Please reproduce each line of the data below as it stands.

# [Collected data]

____

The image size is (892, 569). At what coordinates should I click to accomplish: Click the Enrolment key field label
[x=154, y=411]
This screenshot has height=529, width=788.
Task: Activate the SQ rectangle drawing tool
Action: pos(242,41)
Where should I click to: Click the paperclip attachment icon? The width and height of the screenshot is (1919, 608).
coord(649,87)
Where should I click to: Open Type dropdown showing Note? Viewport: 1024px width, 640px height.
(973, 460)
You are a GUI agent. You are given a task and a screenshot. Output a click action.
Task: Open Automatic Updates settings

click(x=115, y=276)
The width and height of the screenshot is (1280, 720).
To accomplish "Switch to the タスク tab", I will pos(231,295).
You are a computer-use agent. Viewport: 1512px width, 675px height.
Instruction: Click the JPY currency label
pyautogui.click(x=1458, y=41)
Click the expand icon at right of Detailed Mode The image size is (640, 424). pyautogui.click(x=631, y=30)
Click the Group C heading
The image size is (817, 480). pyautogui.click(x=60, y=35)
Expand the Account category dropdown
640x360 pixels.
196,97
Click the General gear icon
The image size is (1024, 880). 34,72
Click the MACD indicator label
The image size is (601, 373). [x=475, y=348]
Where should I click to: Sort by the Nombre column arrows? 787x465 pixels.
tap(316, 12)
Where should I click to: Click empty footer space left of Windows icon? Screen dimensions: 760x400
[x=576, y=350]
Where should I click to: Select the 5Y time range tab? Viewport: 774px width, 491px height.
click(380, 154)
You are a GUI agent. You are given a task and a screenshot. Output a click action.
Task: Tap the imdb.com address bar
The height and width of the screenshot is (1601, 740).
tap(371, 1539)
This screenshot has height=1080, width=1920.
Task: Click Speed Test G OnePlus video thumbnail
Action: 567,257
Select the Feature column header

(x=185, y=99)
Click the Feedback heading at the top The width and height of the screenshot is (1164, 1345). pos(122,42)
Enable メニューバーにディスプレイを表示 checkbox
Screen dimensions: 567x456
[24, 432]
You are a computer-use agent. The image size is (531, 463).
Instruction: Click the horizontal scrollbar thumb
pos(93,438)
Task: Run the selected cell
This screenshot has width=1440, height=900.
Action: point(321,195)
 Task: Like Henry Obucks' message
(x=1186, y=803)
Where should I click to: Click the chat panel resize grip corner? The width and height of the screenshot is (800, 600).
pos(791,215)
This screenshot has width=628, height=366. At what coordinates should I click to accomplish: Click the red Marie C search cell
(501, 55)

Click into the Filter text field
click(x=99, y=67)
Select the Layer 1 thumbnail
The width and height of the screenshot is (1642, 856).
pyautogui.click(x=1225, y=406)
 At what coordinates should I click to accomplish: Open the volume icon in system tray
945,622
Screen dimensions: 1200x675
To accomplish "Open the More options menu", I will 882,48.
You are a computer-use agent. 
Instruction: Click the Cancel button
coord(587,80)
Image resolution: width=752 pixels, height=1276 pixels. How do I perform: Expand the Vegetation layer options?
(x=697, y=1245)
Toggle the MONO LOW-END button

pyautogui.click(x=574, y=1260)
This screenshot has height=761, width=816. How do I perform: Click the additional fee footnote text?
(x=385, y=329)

____

# [WRITTEN ANSWER]
The image size is (892, 569). At what coordinates should I click to accomplish: Click the Enrolment key field label
[x=154, y=411]
This screenshot has height=529, width=788.
Task: Activate the SQ rectangle drawing tool
Action: pos(242,41)
Where should I click to: Click the paperclip attachment icon? The width and height of the screenshot is (1919, 608).
coord(649,87)
Where should I click to: Open Type dropdown showing Note? Viewport: 1024px width, 640px height.
(973, 460)
You are a GUI agent. You are given a task and a screenshot. Output a click action.
Task: Open Automatic Updates settings

click(x=115, y=276)
The width and height of the screenshot is (1280, 720).
To accomplish "Switch to the タスク tab", I will pos(231,295).
You are a computer-use agent. Viewport: 1512px width, 675px height.
Instruction: Click the JPY currency label
pyautogui.click(x=1458, y=41)
Click the expand icon at right of Detailed Mode The image size is (640, 424). pyautogui.click(x=631, y=30)
Click the Group C heading
The image size is (817, 480). pyautogui.click(x=60, y=35)
Expand the Account category dropdown
640x360 pixels.
196,97
Click the General gear icon
The image size is (1024, 880). 34,72
Click the MACD indicator label
The image size is (601, 373). [x=475, y=348]
Where should I click to: Sort by the Nombre column arrows? 787x465 pixels.
tap(316, 12)
Where should I click to: Click empty footer space left of Windows icon? Screen dimensions: 760x400
[x=576, y=350]
Where should I click to: Select the 5Y time range tab? Viewport: 774px width, 491px height.
click(380, 154)
You are a GUI agent. You are given a task and a screenshot. Output a click action.
Task: Tap the imdb.com address bar
The height and width of the screenshot is (1601, 740).
tap(371, 1539)
This screenshot has height=1080, width=1920.
Task: Click Speed Test G OnePlus video thumbnail
Action: 567,257
Select the Feature column header

(x=185, y=99)
Click the Feedback heading at the top The width and height of the screenshot is (1164, 1345). pos(122,42)
Enable メニューバーにディスプレイを表示 checkbox
Screen dimensions: 567x456
[24, 432]
You are a computer-use agent. The image size is (531, 463).
Instruction: Click the horizontal scrollbar thumb
pos(93,438)
Task: Run the selected cell
This screenshot has width=1440, height=900.
Action: point(321,195)
 Task: Like Henry Obucks' message
(x=1186, y=803)
Where should I click to: Click the chat panel resize grip corner? The width and height of the screenshot is (800, 600).
pos(791,215)
This screenshot has width=628, height=366. At what coordinates should I click to accomplish: Click the red Marie C search cell
(501, 55)

Click into the Filter text field
click(x=99, y=67)
Select the Layer 1 thumbnail
The width and height of the screenshot is (1642, 856).
pyautogui.click(x=1225, y=406)
 At what coordinates should I click to accomplish: Open the volume icon in system tray
945,622
Screen dimensions: 1200x675
To accomplish "Open the More options menu", I will 882,48.
You are a computer-use agent. 
Instruction: Click the Cancel button
coord(587,80)
Image resolution: width=752 pixels, height=1276 pixels. How do I perform: Expand the Vegetation layer options?
(x=697, y=1245)
Toggle the MONO LOW-END button

pyautogui.click(x=574, y=1260)
This screenshot has height=761, width=816. How do I perform: Click the additional fee footnote text?
(x=385, y=329)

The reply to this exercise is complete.